In my articles and social media presence I have been fairly candid about my struggles, failures and successes too. My entire career I have been told to shed a positive light on my work and always put my best foot forward. Well meaning friends and professionals urged me never to show insecurity, lack of knowledge, or any unprofessional demeanor. Dress the part, either breeches at a dressage barn or a cowboy hat, depending on the crowd I’m trying to impress. They urged me to control photos and videos uploaded of me, watch what i say, and don’t ever ever come across like you don’t know something.
I tried this for a while, and felt insincere and cheap. It’s exhausting pretending anything, and those of you who know me know Im not much for fashion. Also as my students ran into their own struggles, I felt I couldn’t help them if I couldn’t share my own failures. I realized that there is a divide between teacher and student where the teacher portrays himself as all knowing and the student at times feels hopeless, as if his or her humanness is preventing them from getting better at riding.

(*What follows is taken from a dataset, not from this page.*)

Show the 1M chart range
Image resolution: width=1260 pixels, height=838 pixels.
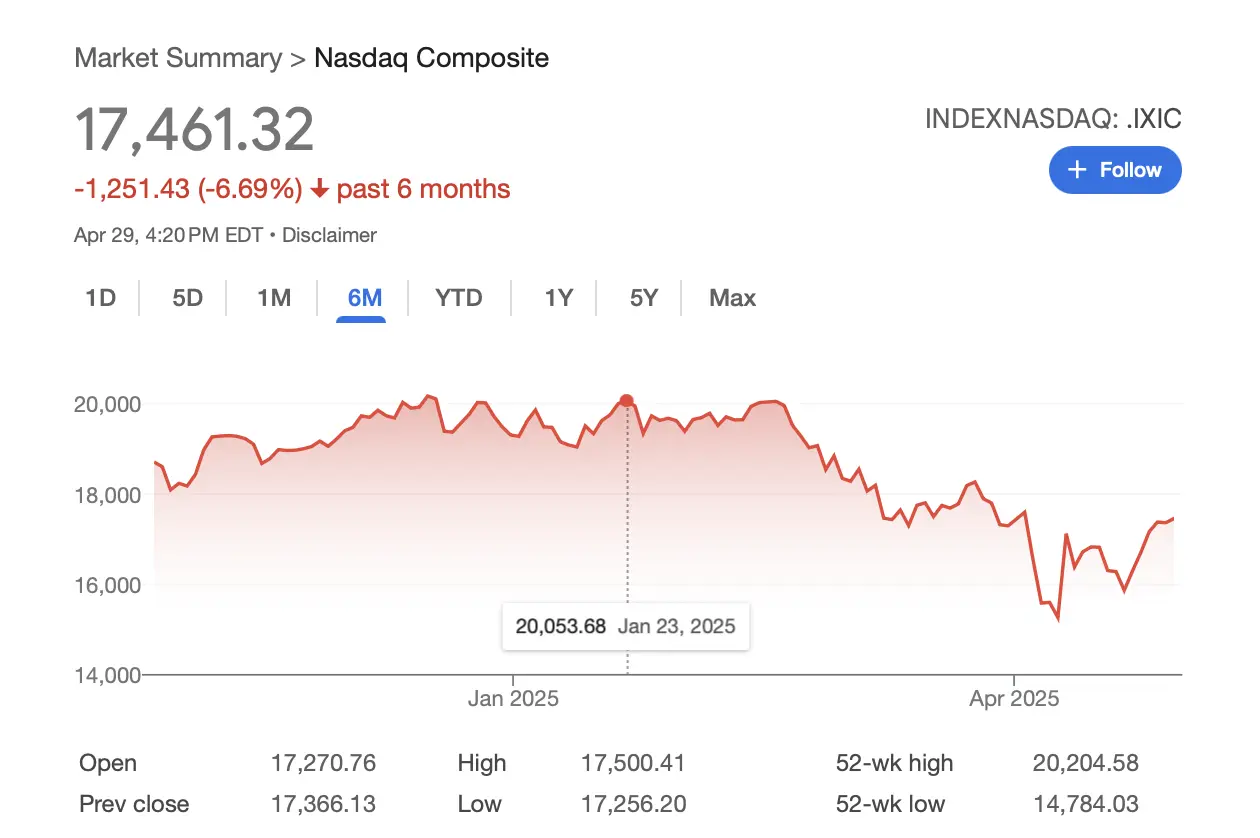coord(273,298)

One day I just dropped the act. I started sharing my failures with my students, and writing about my own struggles as I develop my career.for me, it’s important for my own development as well as others to look at our egos in the face. Everyone has one, and at best we can “not disturb the sleeping dog.” Sometimes we get humbled, sometimes we struggle to accept lessons or miss them. No one is exempt from the journey, only those who refuse to accept their own flaws. Teacher and student alike are learning, and one is not better than the other. I am a teacher, but I am a student too, and I go through the same discomforts and insecurities learning as everyone else.
When we’re willing to get down to the nitty gritty of our inner selves and really look at our habits and beliefs, then we can make real and lasting changes. I’m right there with you.